Why not the obvious shortcuts
The naive fixes each fail predictably, and naming why matters because someone on the project will propose all three.
A classic data warehouse (Synapse dedicated pools, Snowflake) governs beautifully but forces a copy: claims data lands in a lake, then gets loaded again into the warehouse, and now you maintain two systems, two security models, and a nightly ETL that is the thing most likely to break at 3 a.m. — and the data scientists still can’t train models on warehouse-locked tables. A plain data lake (just ADLS Gen2 with notebooks) is cheap and open but has no real governance: permissions are storage-account ACLs that nobody can reason about, there is no column masking, no lineage, and “who queried this PHI” is unanswerable. Per-workspace Hive metastores — the old Databricks default — scatter your metadata across every workspace, so a table governed in the actuarial workspace is invisible and ungoverned in the fraud one, which is exactly the seven-copies problem you were hired to kill.

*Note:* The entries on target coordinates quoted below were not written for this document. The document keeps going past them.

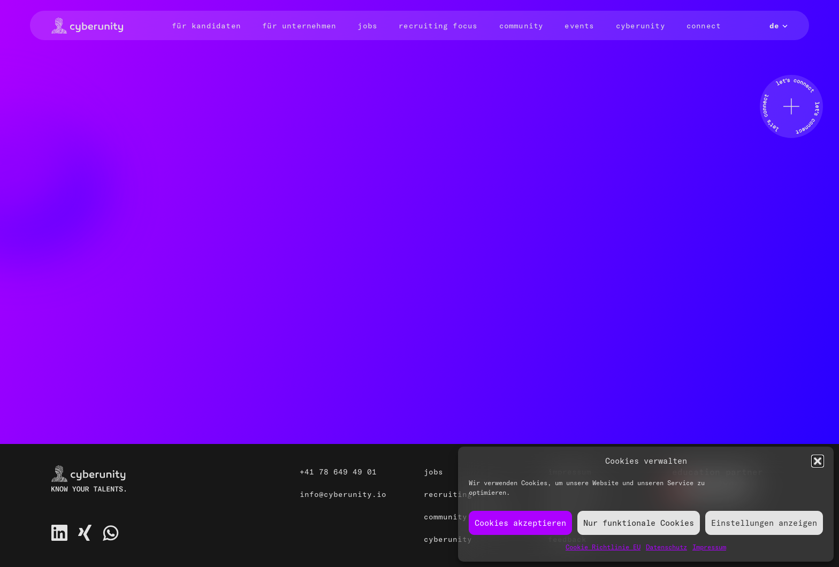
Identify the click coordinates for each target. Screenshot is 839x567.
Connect (704, 25)
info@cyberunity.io (343, 494)
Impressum (709, 547)
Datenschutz (666, 547)
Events (579, 25)
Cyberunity (640, 25)
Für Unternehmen (299, 25)
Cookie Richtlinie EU (603, 547)
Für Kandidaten (206, 25)
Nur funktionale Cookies (638, 523)
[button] (817, 461)
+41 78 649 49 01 (338, 472)
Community (521, 25)
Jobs (367, 25)
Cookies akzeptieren (520, 523)
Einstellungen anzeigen (764, 523)
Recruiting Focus (438, 25)
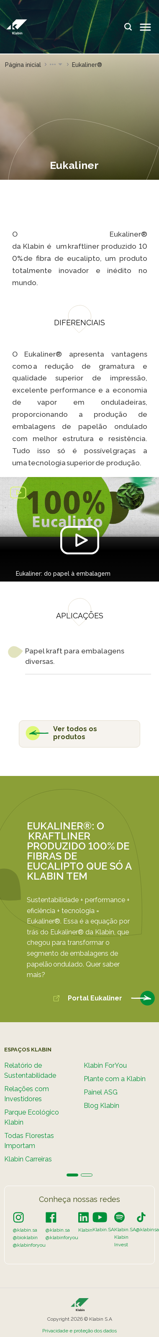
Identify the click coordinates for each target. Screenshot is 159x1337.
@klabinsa (147, 1229)
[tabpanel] (40, 1108)
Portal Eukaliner (104, 998)
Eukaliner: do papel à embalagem (63, 573)
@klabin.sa (25, 1230)
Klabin (85, 1230)
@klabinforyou (29, 1245)
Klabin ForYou (105, 1065)
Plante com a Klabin (115, 1078)
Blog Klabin (101, 1105)
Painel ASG (101, 1092)
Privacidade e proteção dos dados (79, 1331)
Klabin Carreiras (28, 1159)
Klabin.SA (103, 1229)
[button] (56, 65)
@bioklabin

The lakehouse with Unity Catalog threads the needle. Data lives once as Delta tables on ADLS Gen2. Unity Catalog sits above every workspace as a single account-level governance plane: one three-level namespace (catalog.schema.table), one place to grant access, fine-grained row filters and column masks for PHI, and automatic lineage captured down to the column. Governance becomes a property of the data, enforced by the engine on every query, instead of a hope in each team’s scripts.
Architecture overview
The platform runs two distinct concerns that share storage and governance but live on different schedules: data engineering pipelines that refine raw feeds into trustworthy tables, and consumption workloads — SQL analytics, BI, and ML — that read those tables. Keeping them separate in your head is the first step to operating this well.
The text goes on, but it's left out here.